BEGIN Passage shown
Georgette Heyer takes it all to the next level though. Linguistically and stylistically, her novels read like they were written by a regency era author. I will even risk incurring the rancor of Austenites by suggesting that Heyer’s writing sits significantly closer to dear Jane’s than it does to any other modern romance writer I’m aware of. Aside from her skillful literary emulation, she achieves this effect through meticulous research. She does not let any of the details fall by the wayside. I know more about different kinds of horse drawn carriages than I ever thought possible. Not to mention the ways in which a cravat can be tied and folded. And the slang too! I know it all.
Most importantly, though the scrapes her characters end up in are outlandish and anachronistic, she makes more of an effort to fully acknowledge the societal mores of the day. When one of her characters is on the verge of becoming a “fallen woman,” you at least kind of believe that there could be legitimate consequences.
As fun as it is when the hero walks into the ladies’ powder room at just the moment that our heroine rips of her décolletage and reveals her heaving bosom, it does clash with the historical setting just a bit. The result of that clashing is that when the author later tries to introduce some “insurmountable,” I end up screaming at my book—“IF THEY COULD HOOK UP IN THE POWDER ROOM, WHY CAN’T HE MARRY HER EVEN THOUGH HE’S AFRAID OF DYING FROM A BEE STING AND WHY CAN’T SHE JUST BE WITH HIM EVEN THOUGH SHE DOESN’T HAVE A DOWERY, HE’S RICH ANYWAY!” You know??
END Passage shown
BEGIN Supplied data
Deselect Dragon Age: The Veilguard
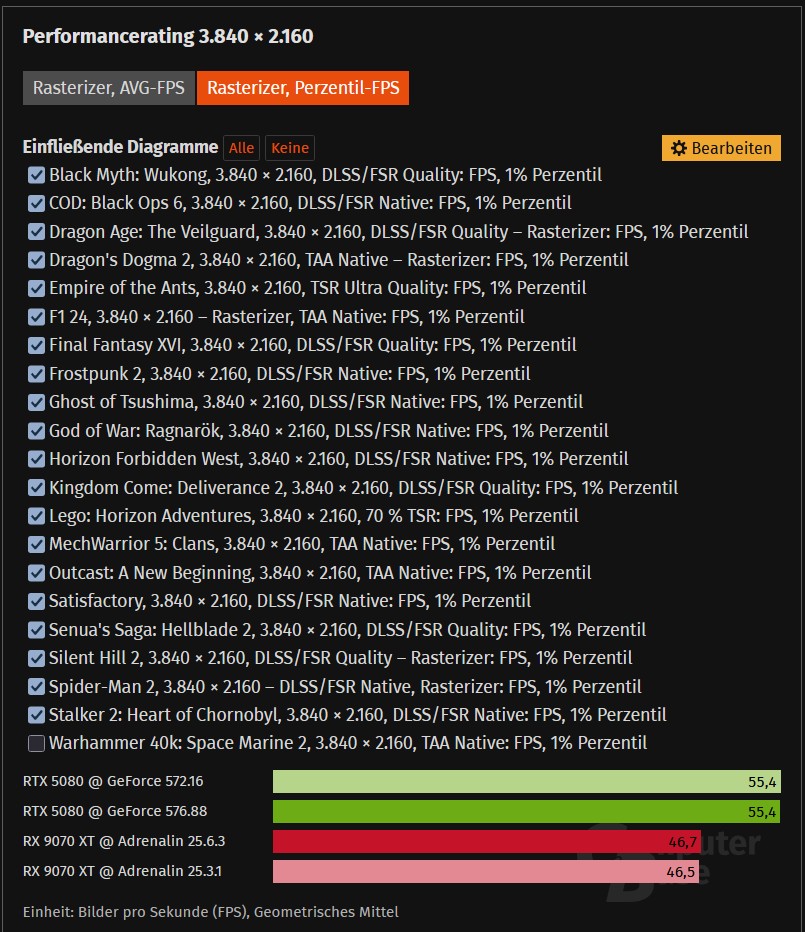The width and height of the screenshot is (805, 932). click(x=36, y=231)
END Supplied data
**To do:**
1. In the piece on Georgette Heyer's novels, besides skillful literary emulation, what does Heyer use to make her books read like Regency-era writing?
2. Go on with the piece on Georgette Heyer's novels, picking up right after its last sentence.

**The answers:**
1. Meticulous research.

2.
Heyer’s commitment to historical accuracy along with her masterful manipulation of language and style result in less disparity between what is possible and what is not—and as a result, less me screaming at my book. Just as much squealing, but less screaming. The pretenses that keep Heyer’s lovebirds apart are more believable. Plus the total lack of sex—the most you’ll get out of her is a smooch at the end—means delightful, page tearing anticipation the whole way through. Each glance, wink, smile and brush of the hands packs a most satisfying punch.
Honorable mention for the fact that Heyer refers to gossip as “scandal-broth” on page 209. Why are we calling gossip tea when we could call it scandal-broth??? Let’s do better.
An Apprenticeship or The Book of Pleasures by Clarice Lispector
On a very different note, the second book I have to share with you today is one of the best I’ve ever read. I don’t know how I’m going to do this or write this. An Apprenticeship or The Book of Pleasures ROCKED me, both in the sense that it cradled me gently like a baby, and the sense that it roundhouse-kicked me in the face. I loved it so much. It should be required reading for every woman on the planet. How had I never heard of Claire Lispector? How had I never heard of this book?!
Well, for one, it was originally published in Portuguese in 1969. On top of that, it wasn’t translated into English until 52 years later. Injustice! As ever, I profoundly enjoyed the reading-in-translation experience. Words sound and taste different when they’re filtered through another language, it’s as simple as that. My edition, translated by Stefan Tobler, included opening epigraphs, a moving note from Lispector, the novel itself, and an afterword written by Sheila Heti. Every word was perfect. The cover is also perfect, which despite what they’ll try to tell you, is important after all.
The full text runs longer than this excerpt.